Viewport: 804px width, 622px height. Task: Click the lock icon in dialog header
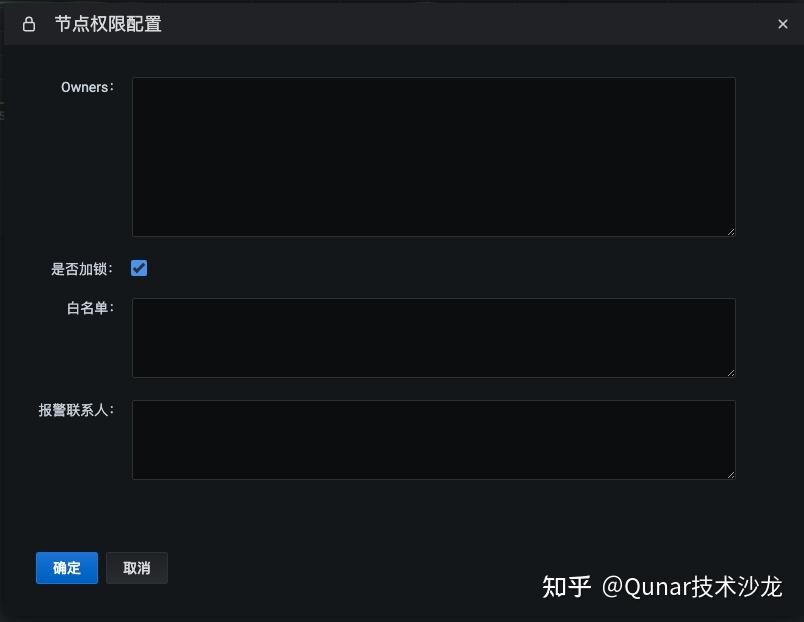click(x=29, y=24)
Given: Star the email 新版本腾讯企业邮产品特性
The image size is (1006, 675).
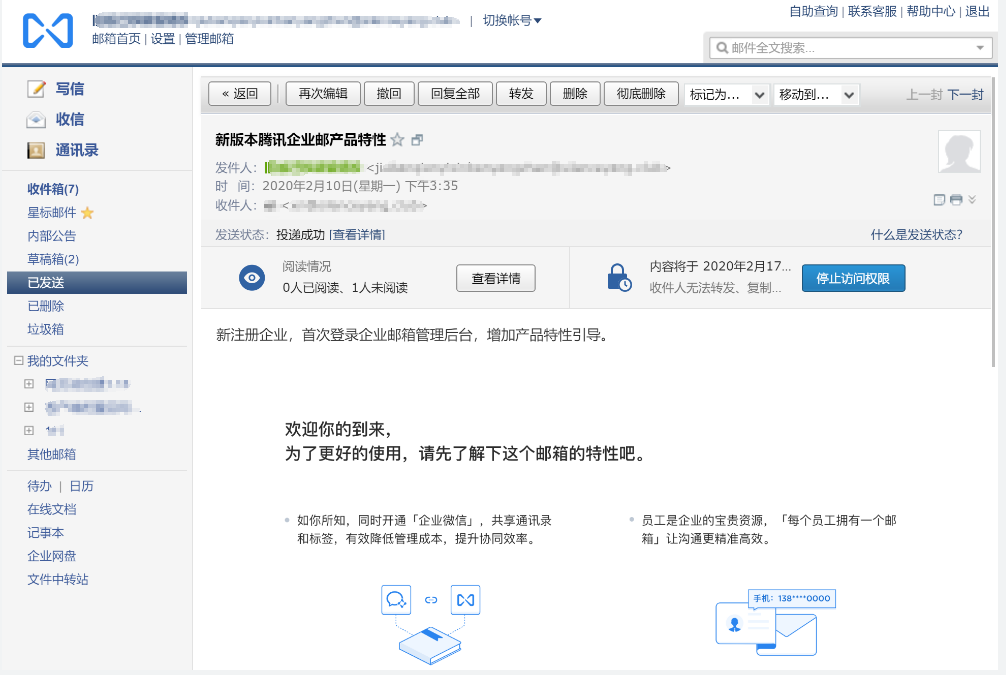Looking at the screenshot, I should click(x=398, y=140).
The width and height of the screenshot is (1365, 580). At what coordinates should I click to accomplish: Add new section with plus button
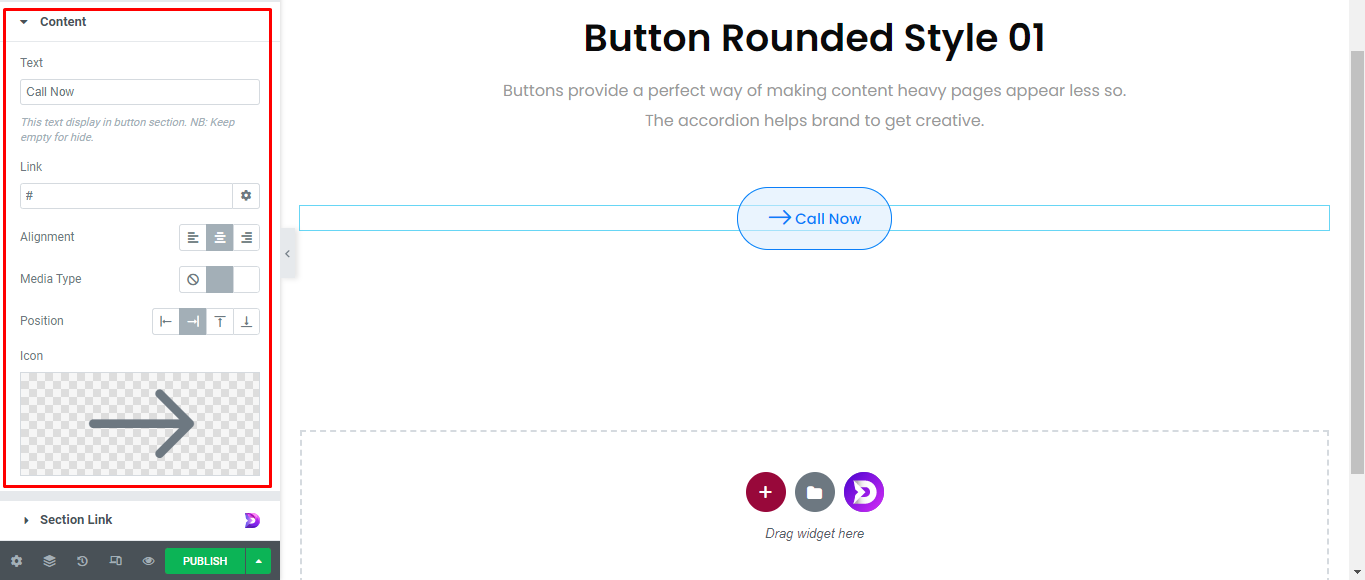(765, 492)
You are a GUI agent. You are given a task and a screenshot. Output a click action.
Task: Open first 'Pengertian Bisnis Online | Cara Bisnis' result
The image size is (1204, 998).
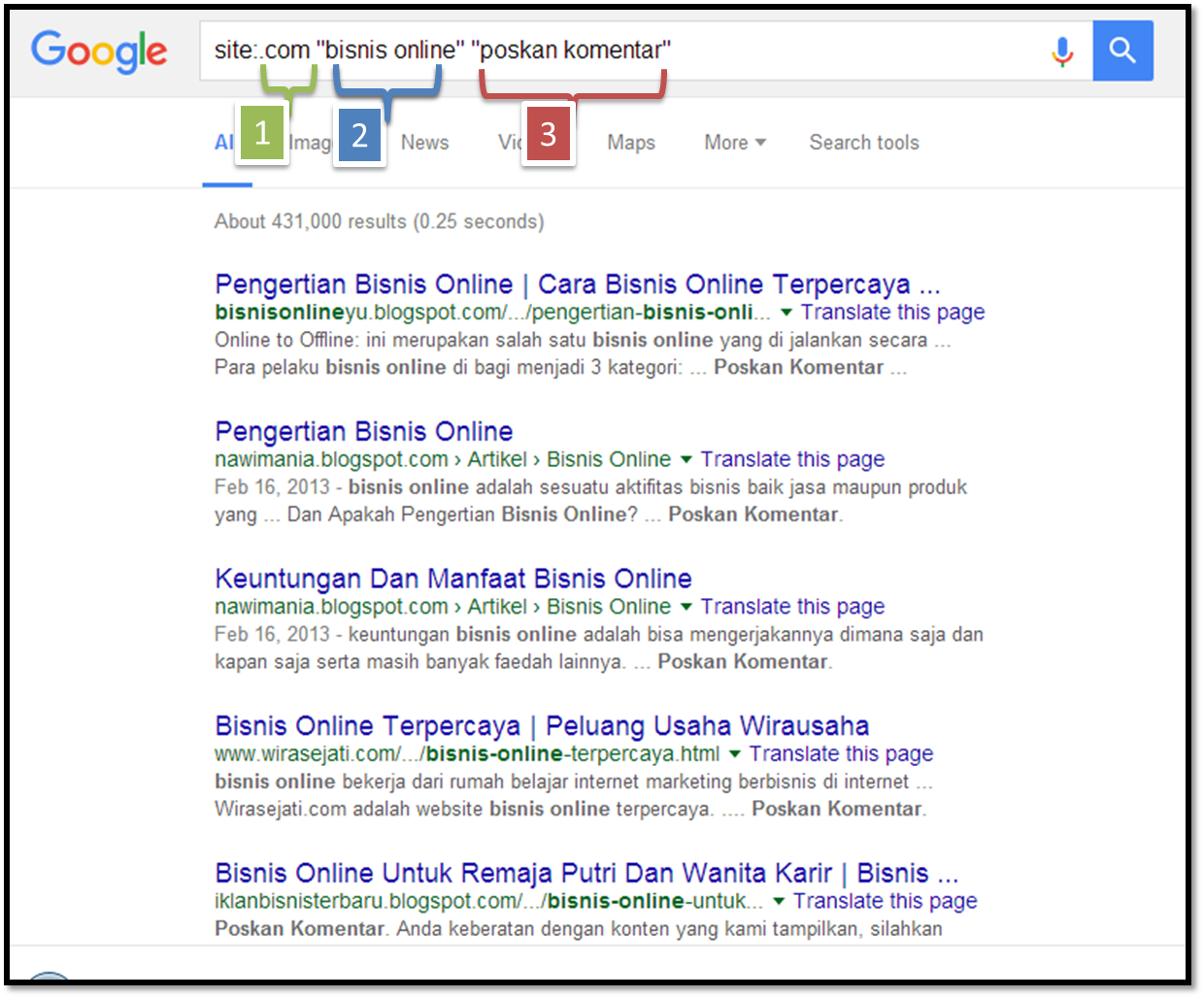pyautogui.click(x=578, y=284)
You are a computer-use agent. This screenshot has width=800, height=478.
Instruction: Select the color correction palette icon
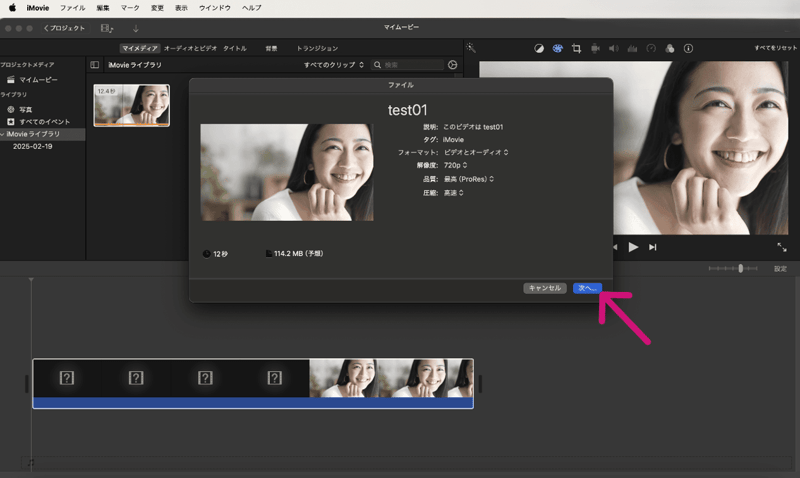click(x=557, y=48)
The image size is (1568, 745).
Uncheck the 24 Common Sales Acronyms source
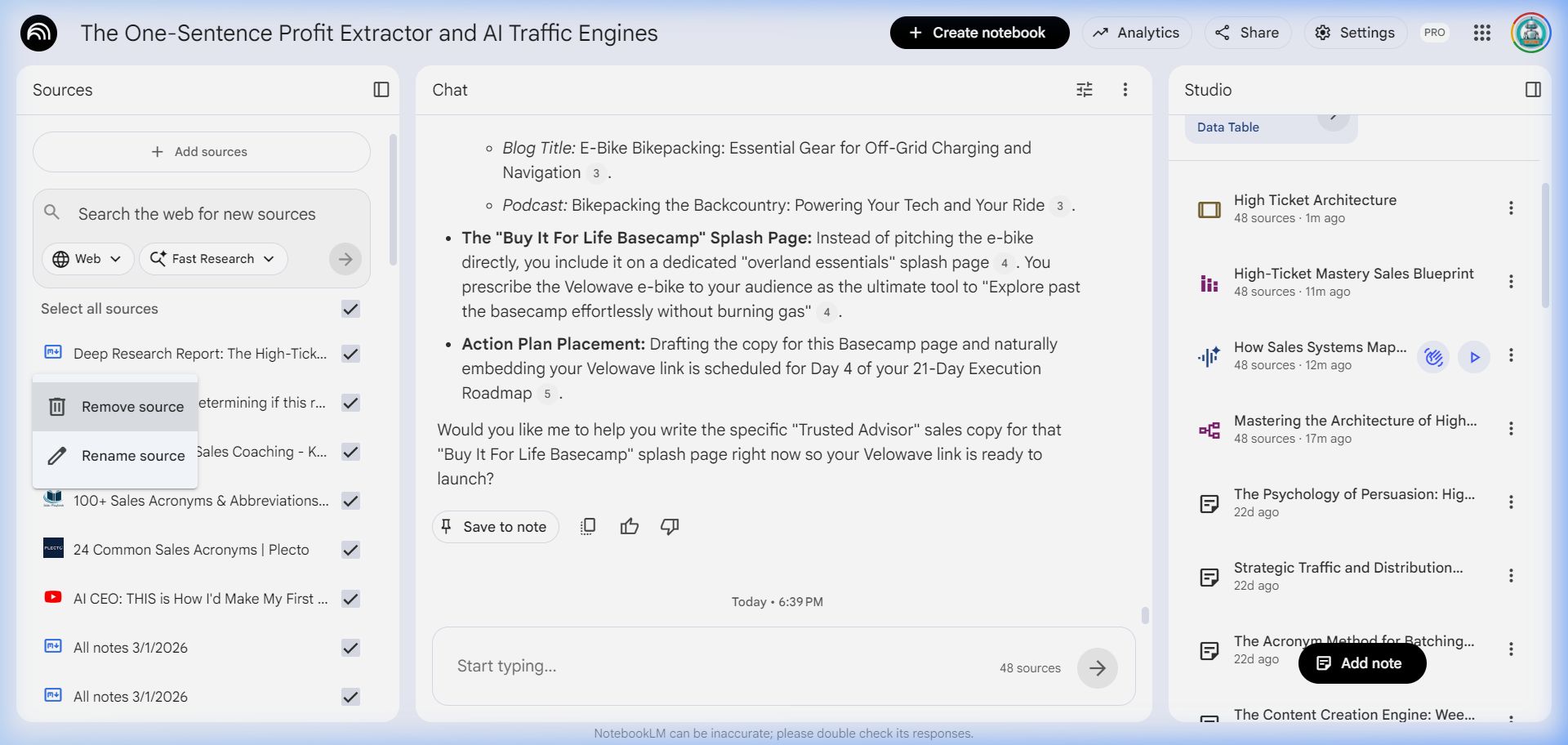(350, 550)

=== WHAT YOU ARE ASKED TO DO ===
Without including any pictures, return every line of the records exactly.

=== REPLY ===
Viewport: 804px width, 622px height. Task: Click the lock icon in dialog header
click(x=29, y=24)
Given: Star the email 新版本腾讯企业邮产品特性
The image size is (1006, 675).
Looking at the screenshot, I should click(x=398, y=140).
The width and height of the screenshot is (1365, 580). At what coordinates should I click to accomplish: Add new section with plus button
(765, 492)
You are a GUI agent. You are given a task and a screenshot. Output a click action.
Task: Open first 'Pengertian Bisnis Online | Cara Bisnis' result
The image size is (1204, 998).
pyautogui.click(x=578, y=284)
You are a computer-use agent. This screenshot has width=800, height=478.
Instruction: Select the color correction palette icon
click(x=557, y=48)
The image size is (1568, 745).
Uncheck the 24 Common Sales Acronyms source
(350, 550)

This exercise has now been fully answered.